> [PAGE]:
+++++

2000-07-16 until 0000-00-00
Museum of Modern Art, Oxford
Oxford, , UK

Enclosed and Enchanted, an exhibition illustrating the ways in which ten contemporary artists explore various forms of landscape architecture, such as gardens, labyrinths, and parks. The artists included in the exhibition are Jean-Marc Bustamante (France), Stan Douglas (Canada), Gilbert & George (UK), Antony Gormley (UK), Cristina Iglesias (Spain), Takahiko Iimura (Japan), Wolfgang Laib (Germany), Diana Thater (USA), and Jan Vercruysse (Belgium).

United by an interest in architecture and how the outside world can be reconfigured in the context of the gallery, these artists examine the duality in man-made, yet natural, spaces. The result is a kind of double enclosure, in which the appropriation of nature by the artist mimics the taming of nature by the landscape architect. For these artists, the garden is an enclosed space that creates a natural imbalance, mimicking nature while simultaneously refuting many of its laws. The works included - ranging from photography to sculpture to installations - lead us to an unnatural space of refuge, pleasure, and fear.

Thus, Jan Vercruysse (Belgium) examines the notion of the maze or labyrinth, in what he calls the pleasure garden, in which the pleasure perhaps lies in getting lost.

+++++

> [SUPPLIED ENTRIES]:
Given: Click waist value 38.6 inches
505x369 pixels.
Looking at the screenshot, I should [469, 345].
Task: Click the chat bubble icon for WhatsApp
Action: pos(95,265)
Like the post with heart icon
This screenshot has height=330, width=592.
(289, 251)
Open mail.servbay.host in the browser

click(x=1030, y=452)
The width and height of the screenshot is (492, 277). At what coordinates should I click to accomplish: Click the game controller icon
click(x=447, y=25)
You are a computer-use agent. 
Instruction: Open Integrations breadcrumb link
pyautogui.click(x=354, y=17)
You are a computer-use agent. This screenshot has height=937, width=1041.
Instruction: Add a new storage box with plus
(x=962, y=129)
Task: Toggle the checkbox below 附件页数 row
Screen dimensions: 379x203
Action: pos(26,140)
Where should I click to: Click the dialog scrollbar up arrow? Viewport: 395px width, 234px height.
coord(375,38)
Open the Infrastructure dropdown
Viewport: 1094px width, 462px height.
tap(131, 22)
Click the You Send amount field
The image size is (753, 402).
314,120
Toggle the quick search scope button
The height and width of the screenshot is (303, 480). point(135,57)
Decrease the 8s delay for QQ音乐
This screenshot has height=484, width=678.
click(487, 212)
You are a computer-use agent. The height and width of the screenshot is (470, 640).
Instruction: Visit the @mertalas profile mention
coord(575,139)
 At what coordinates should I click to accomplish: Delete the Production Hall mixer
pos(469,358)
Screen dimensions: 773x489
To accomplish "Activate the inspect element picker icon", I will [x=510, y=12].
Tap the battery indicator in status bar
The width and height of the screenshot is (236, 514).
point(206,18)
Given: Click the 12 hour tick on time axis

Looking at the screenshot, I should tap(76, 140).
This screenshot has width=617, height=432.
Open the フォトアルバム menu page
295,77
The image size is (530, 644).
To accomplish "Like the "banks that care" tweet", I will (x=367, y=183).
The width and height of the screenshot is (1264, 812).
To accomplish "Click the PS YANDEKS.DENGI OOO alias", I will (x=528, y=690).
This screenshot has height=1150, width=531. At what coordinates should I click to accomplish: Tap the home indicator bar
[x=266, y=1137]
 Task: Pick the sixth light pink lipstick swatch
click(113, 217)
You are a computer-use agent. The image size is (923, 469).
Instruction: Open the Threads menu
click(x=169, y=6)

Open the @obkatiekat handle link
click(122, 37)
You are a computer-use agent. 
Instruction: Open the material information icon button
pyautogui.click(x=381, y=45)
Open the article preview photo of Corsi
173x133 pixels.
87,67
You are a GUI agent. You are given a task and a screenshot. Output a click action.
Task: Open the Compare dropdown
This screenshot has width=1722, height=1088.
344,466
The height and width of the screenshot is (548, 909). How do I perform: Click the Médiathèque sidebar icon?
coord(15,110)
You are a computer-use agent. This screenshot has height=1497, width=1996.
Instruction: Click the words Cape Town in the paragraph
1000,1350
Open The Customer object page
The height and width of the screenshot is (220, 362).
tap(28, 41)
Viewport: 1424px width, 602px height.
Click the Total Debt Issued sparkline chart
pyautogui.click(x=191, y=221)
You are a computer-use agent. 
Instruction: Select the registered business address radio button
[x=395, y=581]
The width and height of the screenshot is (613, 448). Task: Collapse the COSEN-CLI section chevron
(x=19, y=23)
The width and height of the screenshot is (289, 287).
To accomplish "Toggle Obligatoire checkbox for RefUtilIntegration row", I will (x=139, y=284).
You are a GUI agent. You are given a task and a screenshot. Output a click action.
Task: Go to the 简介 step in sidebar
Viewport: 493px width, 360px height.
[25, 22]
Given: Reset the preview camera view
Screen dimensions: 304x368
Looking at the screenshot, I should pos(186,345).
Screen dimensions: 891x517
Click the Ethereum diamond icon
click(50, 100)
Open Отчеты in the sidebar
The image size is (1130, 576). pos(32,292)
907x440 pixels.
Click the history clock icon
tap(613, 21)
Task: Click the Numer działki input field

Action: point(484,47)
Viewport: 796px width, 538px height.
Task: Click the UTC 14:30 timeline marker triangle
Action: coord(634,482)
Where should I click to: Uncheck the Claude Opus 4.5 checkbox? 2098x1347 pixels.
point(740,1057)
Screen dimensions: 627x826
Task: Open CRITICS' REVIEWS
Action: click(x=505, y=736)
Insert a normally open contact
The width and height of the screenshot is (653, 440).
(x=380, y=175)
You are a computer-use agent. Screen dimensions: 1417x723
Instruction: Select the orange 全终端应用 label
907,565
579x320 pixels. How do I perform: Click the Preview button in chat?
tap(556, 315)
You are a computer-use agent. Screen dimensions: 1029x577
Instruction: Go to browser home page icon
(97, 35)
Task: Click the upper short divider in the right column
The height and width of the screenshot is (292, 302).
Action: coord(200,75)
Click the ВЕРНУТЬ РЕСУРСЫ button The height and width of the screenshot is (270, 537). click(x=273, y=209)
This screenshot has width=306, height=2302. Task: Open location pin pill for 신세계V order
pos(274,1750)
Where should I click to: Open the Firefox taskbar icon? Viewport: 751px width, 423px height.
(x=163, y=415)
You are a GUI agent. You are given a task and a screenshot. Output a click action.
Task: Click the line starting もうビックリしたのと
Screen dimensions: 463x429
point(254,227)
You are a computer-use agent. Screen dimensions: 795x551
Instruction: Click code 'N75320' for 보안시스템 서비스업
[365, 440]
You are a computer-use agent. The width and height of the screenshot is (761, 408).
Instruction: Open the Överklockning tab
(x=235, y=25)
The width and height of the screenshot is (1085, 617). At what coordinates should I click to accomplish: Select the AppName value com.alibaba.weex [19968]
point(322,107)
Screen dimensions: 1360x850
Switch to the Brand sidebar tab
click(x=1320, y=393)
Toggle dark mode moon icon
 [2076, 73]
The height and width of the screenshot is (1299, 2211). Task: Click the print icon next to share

+++++

> [TASKS AND EXERCISES]:
• 1. Duplicate the part of the Enclosed and Enchanted exhibition description starting with "2000-07-16 until 0000-00-00" and going on through "Jan Vercruysse (Belgium).".
• 2. Go on with the Enclosed and Enchanted exhibition description from the point where it stops.

> [RESPONSES]:
• 1.
2000-07-16 until 0000-00-00
Museum of Modern Art, Oxford
Oxford, , UK

Enclosed and Enchanted, an exhibition illustrating the ways in which ten contemporary artists explore various forms of landscape architecture, such as gardens, labyrinths, and parks. The artists included in the exhibition are Jean-Marc Bustamante (France), Stan Douglas (Canada), Gilbert & George (UK), Antony Gormley (UK), Cristina Iglesias (Spain), Takahiko Iimura (Japan), Wolfgang Laib (Germany), Diana Thater (USA), and Jan Vercruysse (Belgium).

• 2.
Cristina Iglesias (Spain) constructs a fantastic inner chamber, a room of cast-bronze or aluminium vegetation.

Antony Gormley (UK) fashions an enormous apple, hanging from the ceiling like a relic from the Garden of Eden.

Jean-Marc Bustamante (France) suggests a relationship between a landscape composed of photographs of trees and abstract cement sculptures.

Stan Douglas (Canada) documents another kind of hidden landscape: the Schrebergärten that are situated between houses and railway tracks.

Takahiko Iimura (Japan) shows how film can transform a landscape, in this case a Japanese rock garden.

Wolfgang Laib (Germany) presents us with nature itself, in his delicate but geometric, pollen floor pieces.

Gilbert & George (UK), in their 'charcoalsculptures', also attempt to enclose us in an artificial space, drawn from recognisable spaces like the Tuilerie Gardens in Paris

And, finally, Diana Thater (USA) uses Monet’s gardens in Giverny as a springboard for an examination of colour and perception.

In addition, the exhibition will be sprinkled with memories of gardens and parks drawn from the past, including renditions of gardens and ruins by Giovanni Battista Piranesi as well as medieval texts on the garden such as the Ruralium Commodorum of Petrus de Crescentiis.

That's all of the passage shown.